Why big-screen is not always better in television
By MUNGAI KIHANYA
The Sunday Nation
Nairobi,
29 January 2006
Steve Kimani has bought a big
screen TV (doesn’t say what size) and he is disappointed because the
picture is not as clear as it was on his older 17-inch box. He adds,
“When it was tested at the shop it was good, but at home the
picture appears blurred. I’ve tried many aerials but there is no
change.”
No Steve, there is nothing wrong with your new
television set. A TV forms a picture by scanning the screen continuously
with a narrow beam of electrons. This beam makes many horizontal lines,
but when viewed from some distance, they merge into one another to form
a complete picture.
The total number of line on the screen is fixed and
it depends on the TV standard used. In Kenya (and most countries in
Africa and Europe), we use the PAL system that has 576 horizontal lines
on the screen. Thus a small telly will have very thin lines and a bigger
one will have broader lines. For example, the lines on a 28-inch screen
are double the width of those on a 14-inch.

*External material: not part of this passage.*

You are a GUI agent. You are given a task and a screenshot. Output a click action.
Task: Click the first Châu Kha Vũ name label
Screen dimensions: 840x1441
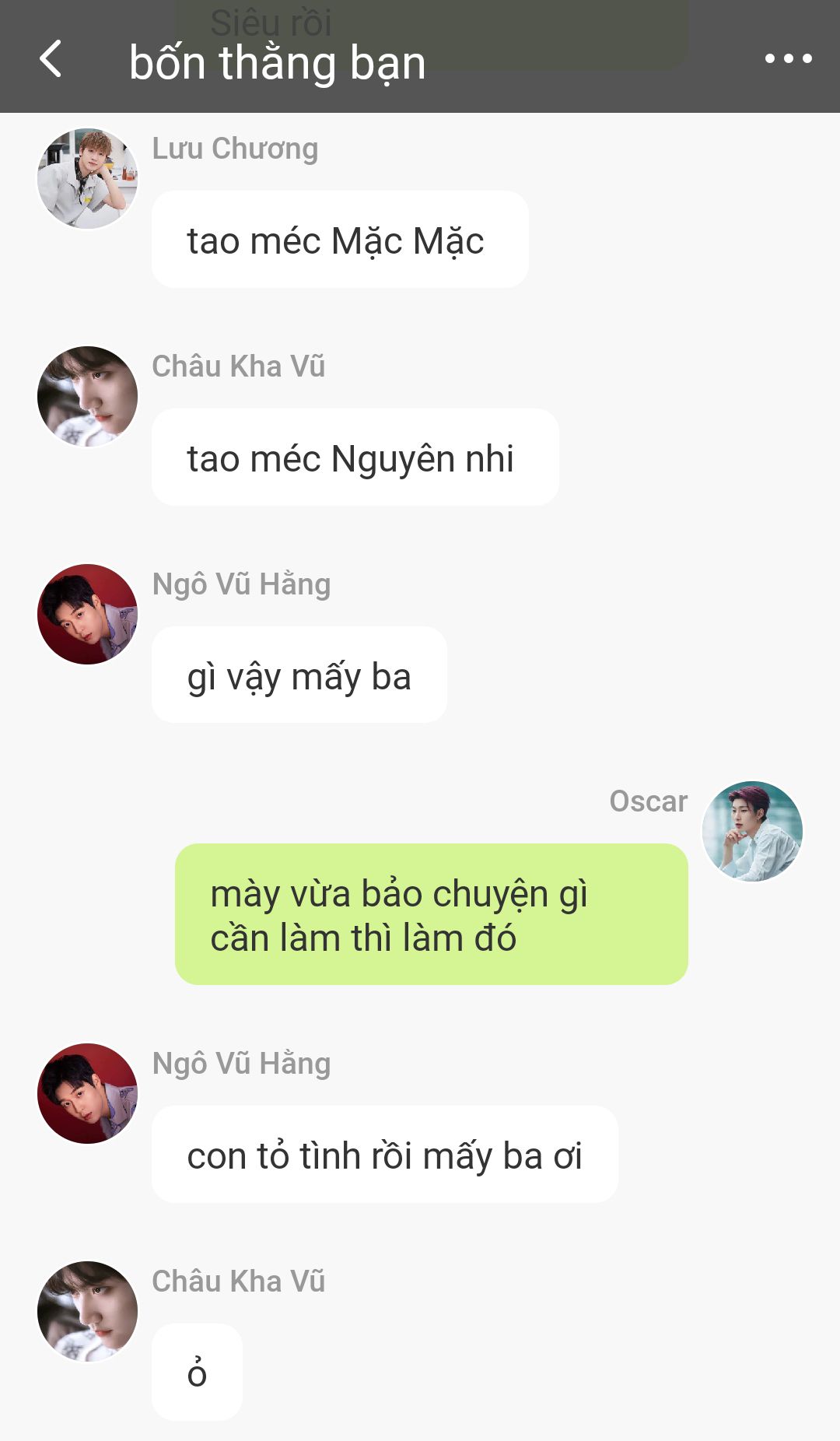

But thin are the lines? A television screen is
rectangular in shape and the standard ratio of length to height is four
to three (4:3). This ratio is the same for all ordinary TVs regardless
of the picture system used. If the length is, say, 12 inches, then the
height will be 9 inches. The quoted size of the screen is measured
diagonally. (For some strange reasons, screen sizes have “refused” to go
metric.).
In our PAL system, 576 picture lines will be fitted
on the screen from top to bottom. A 14-inch screen measures 11.2 inches
(284 millimetres) by 8.4 inches (213 mm), therefore, each line will be
about 0.4mm (213 divided by 576). That’s very thin. On a 28-inch TV, the
thickness goes up to about 0.7mm – three quarters of a millimetre.
Obviously, the farther you are from an object, the
smaller it appears. In fact, if an object is placed at a distance
equivalent to 2,000 times its size, it will be seen as a point without
any lateral size. Therefore, you have to be at least one metre away from
a 14-inch screen for the picture to be clear and two metres away in the
case of a 28-inch telly.
To understand this principle better, go to a long,
straight stretch of road at night – about five kilometres long. (There
is a good place down Mombasa road, past the Machakos turn-off.) When you
look at the headlights of an on-coming car in the distance, they seem to
merge into one dot. Then, as it gets closer, the two separate lights
appear. This is the illusion applied on a TV.
If the screen is big, the lines are big; therefore
you need to be farther to see a clear picture. Thus the solution to
Steve’s problem is to move to a house with a bigger sitting room.